───── RECORD EXCERPTS ─────

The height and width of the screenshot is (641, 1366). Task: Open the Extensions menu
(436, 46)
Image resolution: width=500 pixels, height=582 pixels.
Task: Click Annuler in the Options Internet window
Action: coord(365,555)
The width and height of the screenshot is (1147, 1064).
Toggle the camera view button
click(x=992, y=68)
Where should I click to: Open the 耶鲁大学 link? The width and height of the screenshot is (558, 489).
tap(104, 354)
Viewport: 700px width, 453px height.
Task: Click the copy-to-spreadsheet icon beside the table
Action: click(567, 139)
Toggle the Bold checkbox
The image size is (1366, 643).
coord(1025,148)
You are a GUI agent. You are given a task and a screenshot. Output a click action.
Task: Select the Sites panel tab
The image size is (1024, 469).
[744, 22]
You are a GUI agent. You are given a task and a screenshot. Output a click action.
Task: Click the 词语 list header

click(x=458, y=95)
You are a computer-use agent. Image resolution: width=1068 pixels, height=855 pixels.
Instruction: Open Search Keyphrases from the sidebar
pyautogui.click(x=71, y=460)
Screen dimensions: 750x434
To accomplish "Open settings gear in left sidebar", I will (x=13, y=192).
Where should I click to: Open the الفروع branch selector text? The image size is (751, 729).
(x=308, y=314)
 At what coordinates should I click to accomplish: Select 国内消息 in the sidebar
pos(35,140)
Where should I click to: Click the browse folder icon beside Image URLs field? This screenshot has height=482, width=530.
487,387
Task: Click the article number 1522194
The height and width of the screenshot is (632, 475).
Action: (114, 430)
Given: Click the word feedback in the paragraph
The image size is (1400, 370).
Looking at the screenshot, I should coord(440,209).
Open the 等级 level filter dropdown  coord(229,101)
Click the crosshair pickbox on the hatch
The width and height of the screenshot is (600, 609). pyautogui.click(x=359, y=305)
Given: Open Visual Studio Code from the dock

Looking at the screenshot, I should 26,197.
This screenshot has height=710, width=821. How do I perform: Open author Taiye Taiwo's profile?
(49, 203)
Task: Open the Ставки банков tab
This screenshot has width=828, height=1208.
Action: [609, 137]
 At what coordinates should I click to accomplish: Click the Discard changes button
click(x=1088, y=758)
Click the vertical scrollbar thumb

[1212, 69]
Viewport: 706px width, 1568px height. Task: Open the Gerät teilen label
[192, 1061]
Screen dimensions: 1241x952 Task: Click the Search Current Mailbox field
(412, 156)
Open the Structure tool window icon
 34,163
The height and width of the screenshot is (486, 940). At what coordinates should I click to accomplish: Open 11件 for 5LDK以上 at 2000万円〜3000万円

─────

# [SET PROBLEM]
Return each line of the entries above verbatim, with no changes.

# [PROBLEM SOLUTION]
The height and width of the screenshot is (641, 1366). Task: Open the Extensions menu
(436, 46)
Image resolution: width=500 pixels, height=582 pixels.
Task: Click Annuler in the Options Internet window
Action: coord(365,555)
The width and height of the screenshot is (1147, 1064).
Toggle the camera view button
click(x=992, y=68)
Where should I click to: Open the 耶鲁大学 link? The width and height of the screenshot is (558, 489).
tap(104, 354)
Viewport: 700px width, 453px height.
Task: Click the copy-to-spreadsheet icon beside the table
Action: click(567, 139)
Toggle the Bold checkbox
The image size is (1366, 643).
coord(1025,148)
You are a GUI agent. You are given a task and a screenshot. Output a click action.
Task: Select the Sites panel tab
The image size is (1024, 469).
[744, 22]
You are a GUI agent. You are given a task and a screenshot. Output a click action.
Task: Click the 词语 list header

click(x=458, y=95)
You are a computer-use agent. Image resolution: width=1068 pixels, height=855 pixels.
Instruction: Open Search Keyphrases from the sidebar
pyautogui.click(x=71, y=460)
Screen dimensions: 750x434
To accomplish "Open settings gear in left sidebar", I will (x=13, y=192).
Where should I click to: Open the الفروع branch selector text? The image size is (751, 729).
(x=308, y=314)
 At what coordinates should I click to accomplish: Select 国内消息 in the sidebar
pos(35,140)
Where should I click to: Click the browse folder icon beside Image URLs field? This screenshot has height=482, width=530.
487,387
Task: Click the article number 1522194
The height and width of the screenshot is (632, 475).
Action: (114, 430)
Given: Click the word feedback in the paragraph
The image size is (1400, 370).
Looking at the screenshot, I should coord(440,209).
Open the 等级 level filter dropdown  coord(229,101)
Click the crosshair pickbox on the hatch
The width and height of the screenshot is (600, 609). pyautogui.click(x=359, y=305)
Given: Open Visual Studio Code from the dock

Looking at the screenshot, I should 26,197.
This screenshot has height=710, width=821. How do I perform: Open author Taiye Taiwo's profile?
(49, 203)
Task: Open the Ставки банков tab
This screenshot has width=828, height=1208.
Action: [609, 137]
 At what coordinates should I click to accomplish: Click the Discard changes button
click(x=1088, y=758)
Click the vertical scrollbar thumb

[1212, 69]
Viewport: 706px width, 1568px height. Task: Open the Gerät teilen label
[192, 1061]
Screen dimensions: 1241x952 Task: Click the Search Current Mailbox field
(412, 156)
Open the Structure tool window icon
 34,163
The height and width of the screenshot is (486, 940). At what coordinates should I click to accomplish: Open 11件 for 5LDK以上 at 2000万円〜3000万円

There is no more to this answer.